I'm Going Solar

Martin Howard March 2, 2020 View all blog articles

I'm Going Solar

We've been talking about going solar for a while now, but until yesterday, I hadn't found a company that offered a deal that makes sense.

In the past, solar companies on Guam were offering leases for solar panels under a "net metering" program. Basically, that means that during the day as your solar panels produce more power than you're using, excess is pumped back into the grid, making your meter go backwards. During the evening, you pull power from your "power balance". So hopefully, at a minimum, you "balance out" and don't draw any power from the grid, hence, $0 to GPA. The downside of this system has been that if there's a power outage, your solar power doesn't go anywhere, and won't power your house absent a working grid. Weird right? That's because, until now, batteries to store power weren't available here. So, given the cost per month of a solar system lease, I would be paying roughly the same amount every month.

I'm Going Solar

Things are changing now. Batteries are available that will provide power whether or not the grid is up or not. Information I've received suggests about 12 hours with reasonable use with no power grid and no sunlight. So it's an independent system. Plus, you still pump your excesss into the grid and if my fantasy comes true, my panels will provide more than I use, and I'll get a check from GPA for a change. I don't care if it's a $1.00 check. I'm going to frame it.

In doing the math, I'll save about $80.00 per month paying a lease on the solar panels vs. paying my average bill. Sound a bit disappointing?

I'm Going Solar

I can understand that, but look at the big picture.

There are a few big benefits to this sort of system. First, you have what is essentially a back up power system that you don't have to put gas in every couple hours like you would a generator. Secondly, you'll be immune from any GPA rate hikes. And people, those are coming. They're about to spend millions on a new power plant. How do you suppose they'll pay for it? Jacking up the power rate. Third, the less you use, the more "power balance" GPA will pay you for. As the world turns, your power bill will remain at the contract rate, despite the already announced GPA rate hikes, which are projected to be nasty in a few years time. And you're reducing the demand for power that's produced here on Guam by running gigantic generators that use fuel oil or diesel fuel, when the cost of fuel goes up, so does the power bill.

Another benefit of leasing the system is that 100% of the maintenance is on the company you lease from. You don't touch anything. They install it, they maintain it. They're bound by the contract same as you. The system is insured by them, so if a typhoon steals your panels, it won't cost you a penny. And for the next couple years there are big tax deductions available.

You can buy the system outright if you prefer, but then there's the maintenance and insurance issues that you have to deal with, and of course the $25,000+ up front cost.

There's a few important things to keep in mind. As solar grows in popularity, there are more and more companies offering the services. While competition is good for business, you want to be sure you go with the right company, not someone that operates their business from the back of a pick up truck. I'm not an easy sell, and I'll call bullshit on anyone if I smell it. I'm a salesman myself, so my nose is pretty well tuned for it.

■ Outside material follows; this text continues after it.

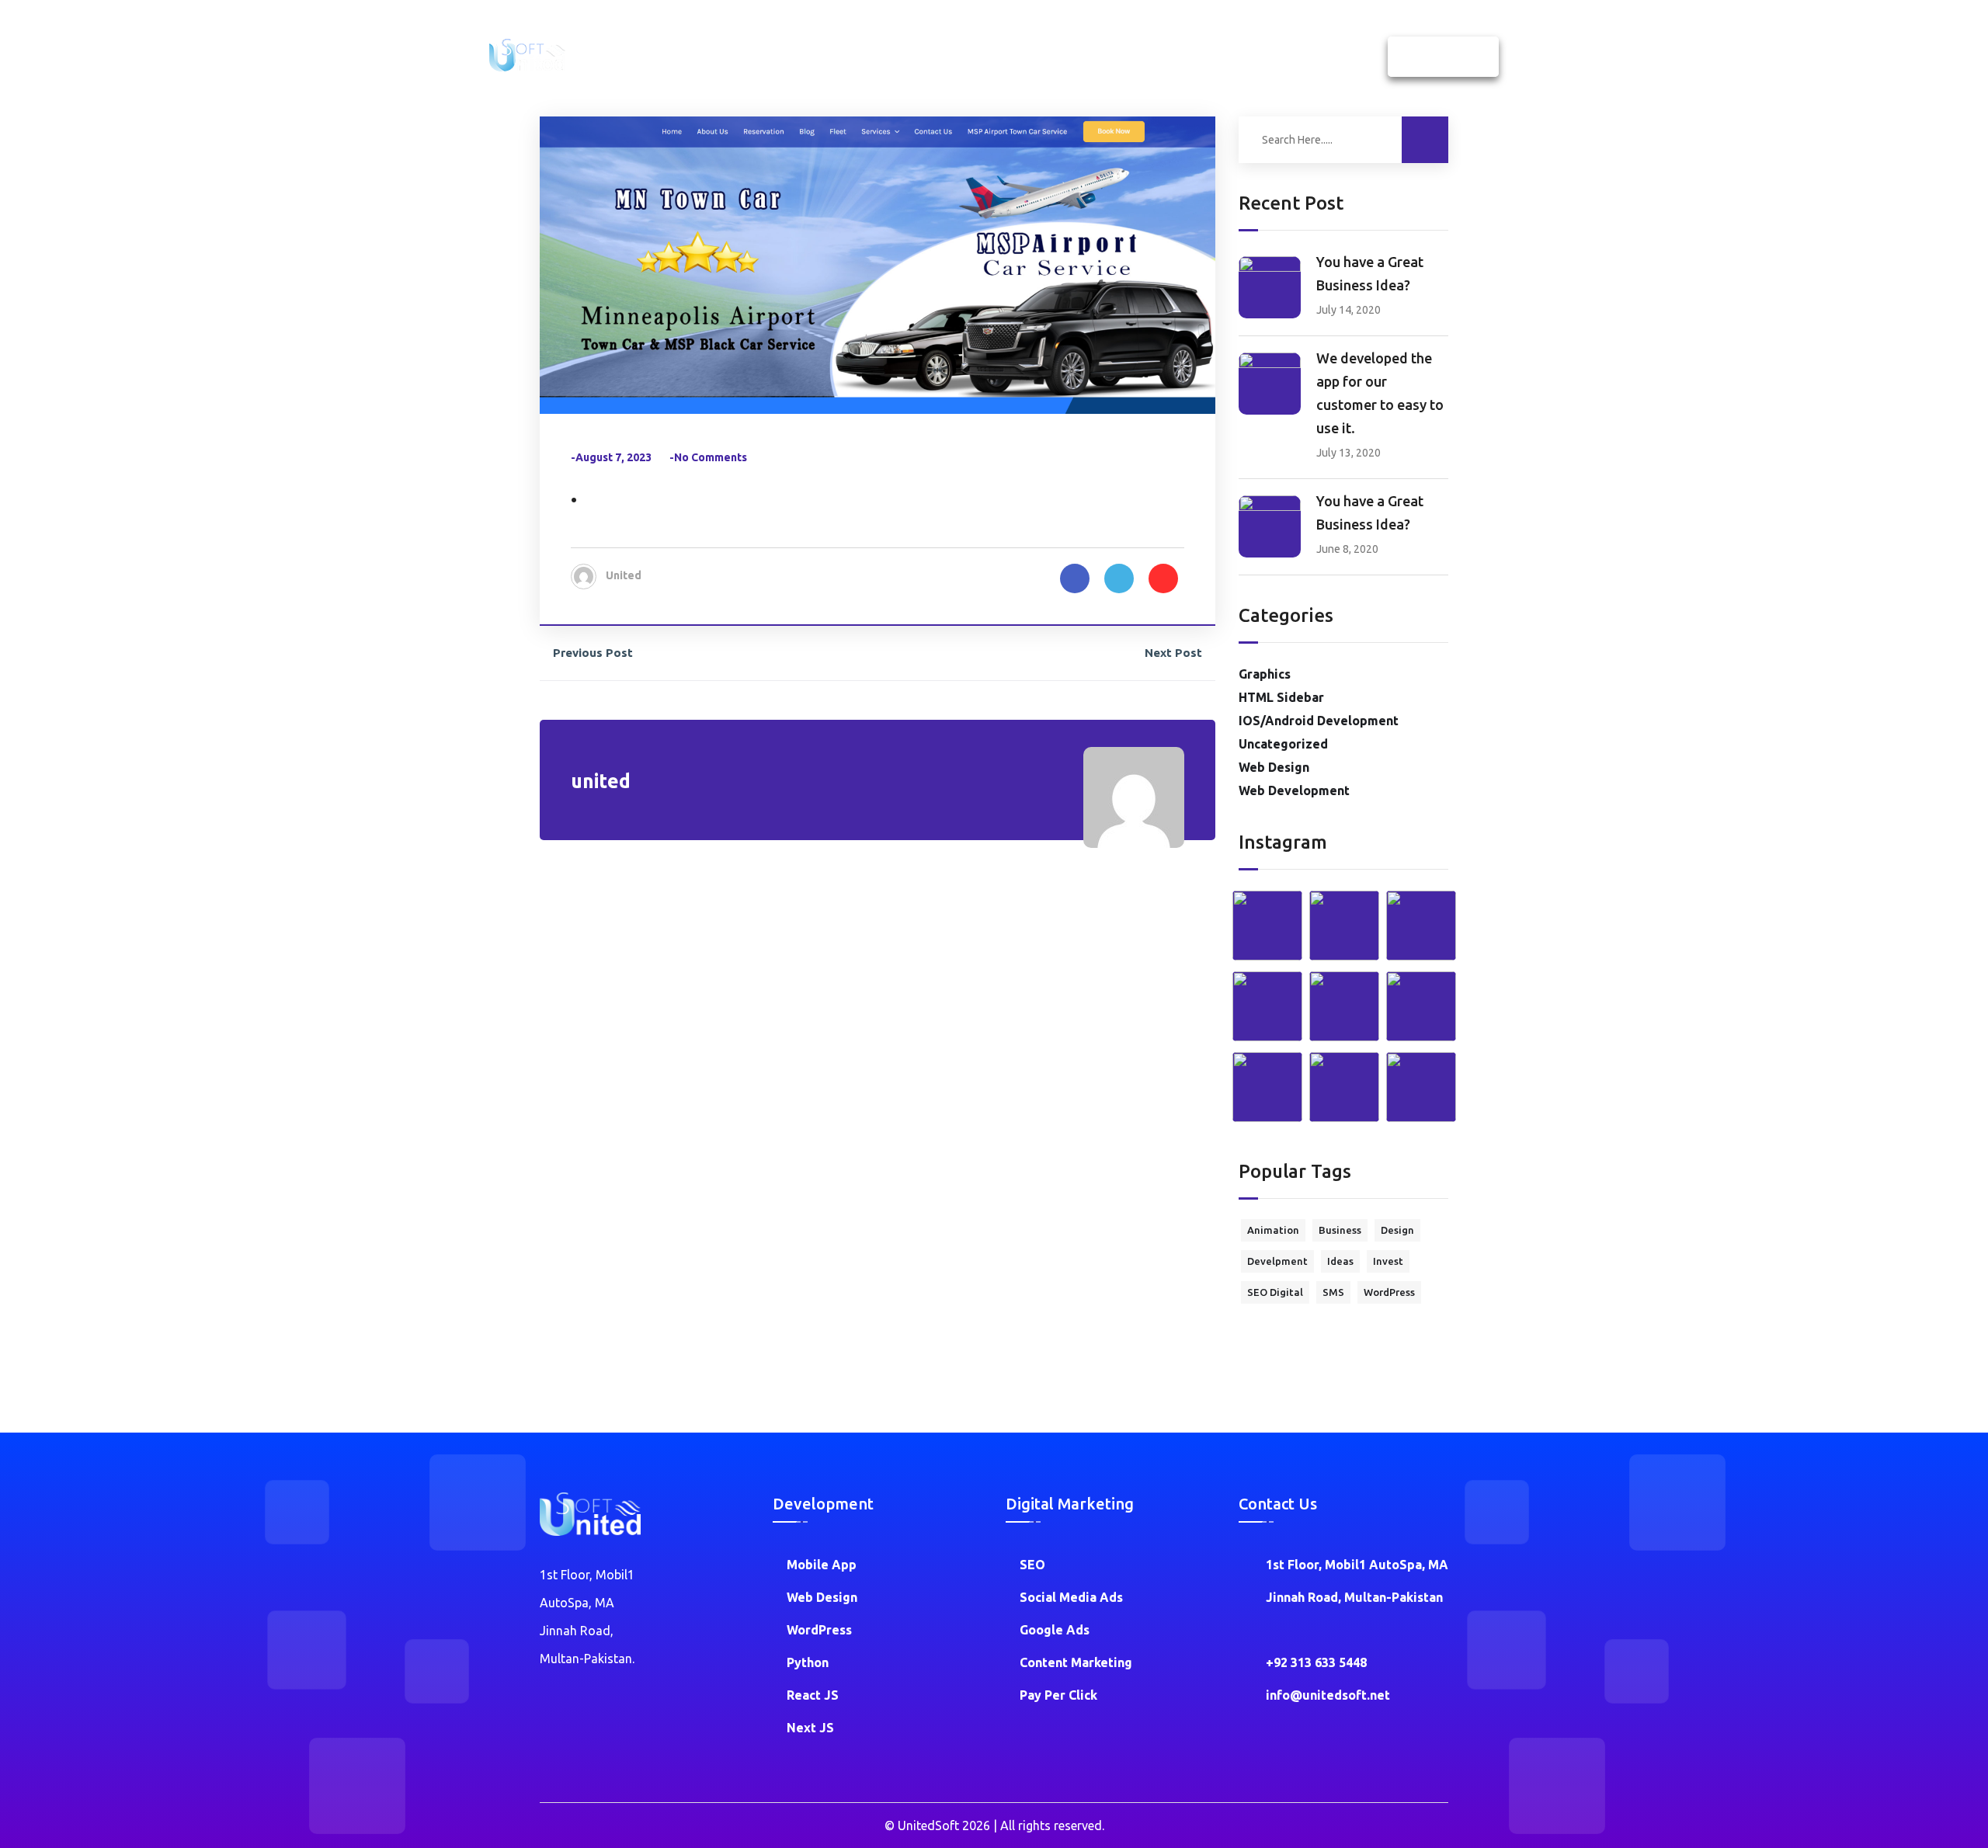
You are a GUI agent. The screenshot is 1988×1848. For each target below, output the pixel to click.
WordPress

Getting the right number of panels based on how much power you actually use is critical. I manage a couple properties with solar power systems that don't have enough panels to generate the needed power for the household. And when you don't produce as much as you use, you draw from the grid, and you get a bill for that from GPA.

What's the benefit for tenants?

Often, when tenants see properties with solar panels they automatically think that they're not going to pay for electricity. Anyone would think that if they don't know how solar systems work . It sounds great, but that just isn't the case. Nothing is free and you get what you pay for, that's just life. Tenants will still need to register an account with GPA and they'll be responsible for the power they use in excess of what the solar system produces. The'll also be responsible for paying whatever the owner's obligation is under the solar lease. This amount might be negotiable, that will depend on the owner. So what's the point?

The point is that as a tenant, you'll have a back up power source. Everyone that's been to Guam will tell anyone that's going to Guam to get a house with a generator. The fact is that most homes don't have generators, and many that do, have old outdated ones. Generators run on gas or LP gas, that you have to refill as you use. So having a solar panel system with batteries is like having a generator that you don't have to fuel.

Secondly, the more power produced and the less you use, the better chance you have of actually getting a check at the end of the cycle. That's something that can be negotiated with the owner, so the tenant can receive payment for their efforts in controlling their power use. It's quite easy to measure. For instance, if the system produces 2500kw and you only use 2000kw, the tenant could be credited for the 500kw based on the current rates paid by GPA for excess power.